____ TEXTO DE REFERÊNCIA
Categorias
Direito Tributário

Inconstitucionalidade da cobrança do diferencial de alíquotas do ICMS (Difal) das empresas optantes pelo Simples – Questionamento judicial para resguardar direito à restituição dos valores recolhidos

Muitos Estados, dentre eles Minas Gerais, exigem das empresas optantes pelo Simples, quando adquirem, em operações interestaduais, mercadorias destinadas a industrialização e/ou revenda o pagamento do diferencial de alíquotas do ICMS (Difal).

Ocorre que essa cobrança é inconstitucional, em virtude do que se aconselha o ajuizamento de ação judicial pelas empresas optantes do Simples que se vêm obrigadas ao recolhimento da exação, visando resguardar o direito de não serem obrigadas a tal pagamento, bem como serem restituídas dos valores eventualmente pagos a esse título.

O Difal, relembre-se, foi instituído com o objetivo de partilhar a receita decorrente do ICMS incidente nas operações que destinem mercadorias ou serviços a consumidores finais, contribuintes ou não do imposto, localizados em estados diversos daquele em que estabelecido o contribuinte que as tenha alienado.

Assim, de acordo com essas regras, nas operações interestaduais com consumidores finais, cujos destinatários são localizados em outros estados, o ICMS devido ao estado de origem é calculado com base nas alíquotas fixadas pelo Senado Federal (7% ou 12%, no caso de mercadorias nacionais, e 4%, no caso de mercadorias de procedência estrangeira). E, ao estado de destino cabe a parcela do imposto correspondente à diferença entre a sua alíquota interna e a interestadual aplicável: Difal.

Nos termos da CF/88, esse diferencial de alíquotas do ICMS somente é devido nas operações interestaduais que destinem mercadorias e/ou serviços a consumidor final. Nas operações que destinem mercadorias ao comércio ou à indústria (ou seja, que não as destinem ao consumo final de quem as adquire), cabe ao estado de destino arrecadar o imposto incidente na saída interna (posterior) desses bens, que deverá ser calculado mediante a aplicação das alíquotas próprias internas desse estado de destino, sobre o valor das operações ou prestação posteriores.
________
____ DADOS FORNECIDOS
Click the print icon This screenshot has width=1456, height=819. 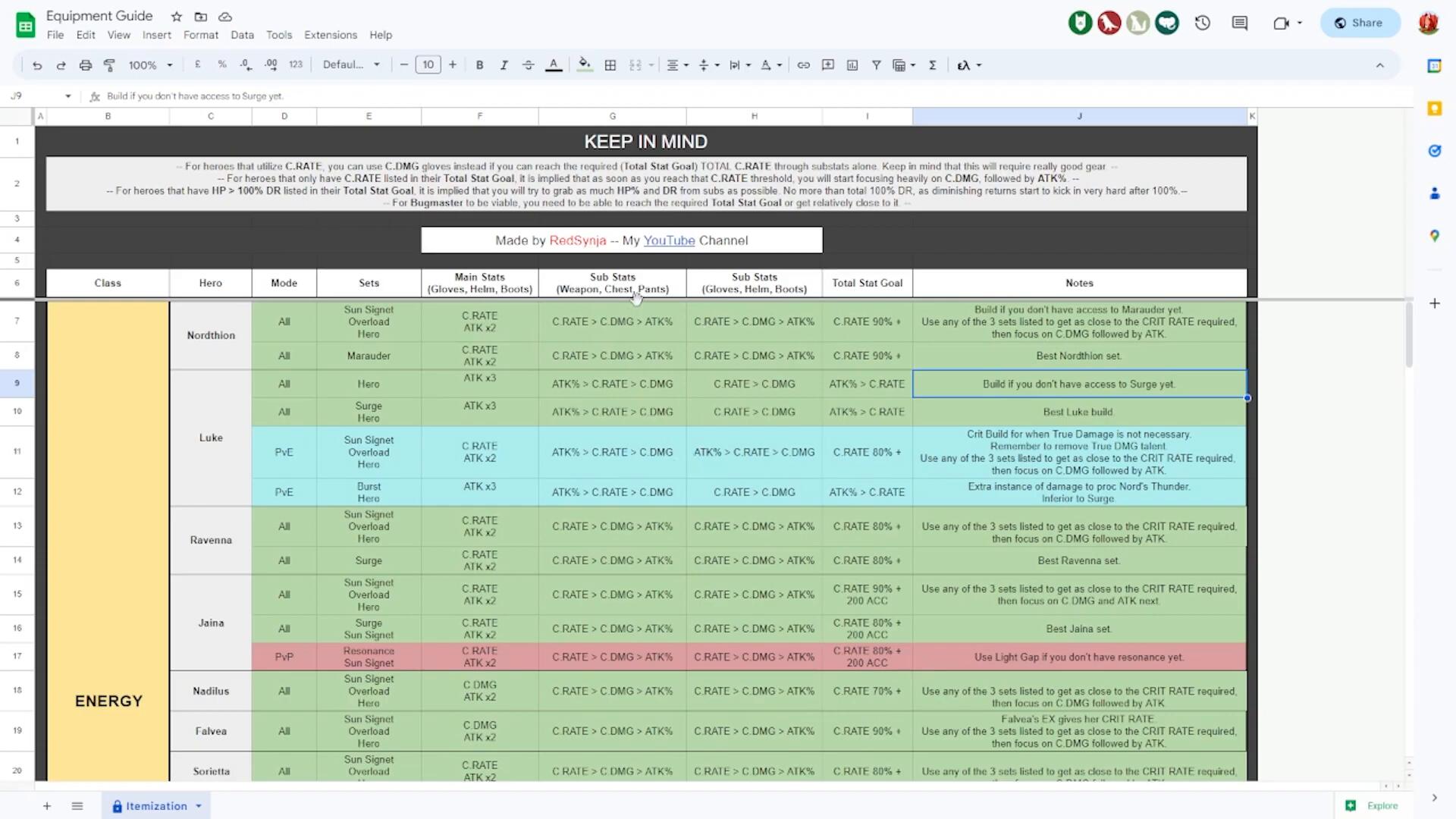[x=86, y=65]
________
INSTRUÇÕES |
a – Segundo o texto sobre o Difal, qual alíquota fixada pelo Senado Federal se aplica às mercadorias de procedência estrangeira?
b – Retome o texto sobre o Difal e continue-o a partir da última frase.
Não é preciso usar os dados.

RESPOSTAS |
a – 4%.

b –
Dessa forma, o contribuinte que adquire, para industrialização ou posterior revenda, mercadorias de fornecedor localizado em outro estado, não está obrigado ao recolhimento do Difal ao estado em que situado por não poder ser estar caracterizado, nessa hipótese, consumo final desses bens.

Não obstante, a partir da edição da LC 128, de 19/12/2008, o artigo 13 da LC 123/06 passou a permitir a possibilidade de que, no caso de aquisição interestadual de mercadoria destinada a posterior saída tributada (ou seja, operação “sem encerramento da tributação”), a empresa optante pelo Simples Nacional seja obrigada ao recolhimento, a título de “antecipação”, de parcela do ICMS por ela devida.

Com base nessa alteração legislativa, diversos estados editaram normas para instituir a sistemática de “antecipação” do ICMS devido pelas microempresas e empresas de pequeno porte. É o caso, por exemplo, dos estados de Minas Gerais – Decreto 43.080, de 13/12/2002 (artigo 42, §14); Paraná – Decreto 7.871, de 29/9/2017 (arts. 7º e 16, §4º) e Pernambuco – Decreto 44.650, de 30/6/2017 (arts. 329, II, 338, 340 e 363).

Apesar de a LC 123/06 e as legislações estaduais tratarem a referida exação como mera antecipação do ICMS devido pelas empresas sujeitas ao Simples Nacional, a análise mais detalhada do tema demonstra que ela não possui essa natureza.

Caso se tratasse de antecipação tributária, o valor do imposto recolhido deveria ser deduzido dos valores futuramente devidos pelo contribuinte, o que não ocorre.

Além de as empresas optantes pelo Simples Nacional estarem expressamente proibidas de apropriar créditos em relação ao ICMS (art. 23 da LC 123/06), o que não lhes permite abater o imposto supostamente antecipado do devido nas operações seguintes, não há, na LC 123/06 ou nas legislações estaduais, qualquer previsão de exclusão das receitas relativas à venda das mercadorias sujeitas a esse regime de antecipação da base de cálculo do ICMS devido na sistemática do Simples Nacional.

Assim, em resumo, o que ocorreu foi a instituição do recolhimento do diferencial de alíquotas do imposto por contribuintes que não se enquadram na condição de consumidores finais das mercadorias adquiridas, o que viola frontalmente as regras constitucionais que regulam a matéria.

Ademais, a cobrança do Difal das empresas optantes pelo Simples Nacional afronta o art. 146, III da Constituição Federal que expressamente determina que no regime especial o recolhimento dos tributos deve ser unificado e não prevê exceções.

É, portanto, inconstitucional a exigência contida no artigo 13, parágrafo 1º, “g”, 2, da LC 123/2006, seja por violar o artigo 155, parágrafo 2º, IV e VII, da CF/88, que estabelece que o diferencial de alíquotas do ICMS incide apenas nas operações interestaduais que destinem bens a consumidor final, seja por ofensa direta ao artigo 146 da Carta Magna de 1988, que prevê a unicidade de recolhimento no âmbito do Simples Nacional.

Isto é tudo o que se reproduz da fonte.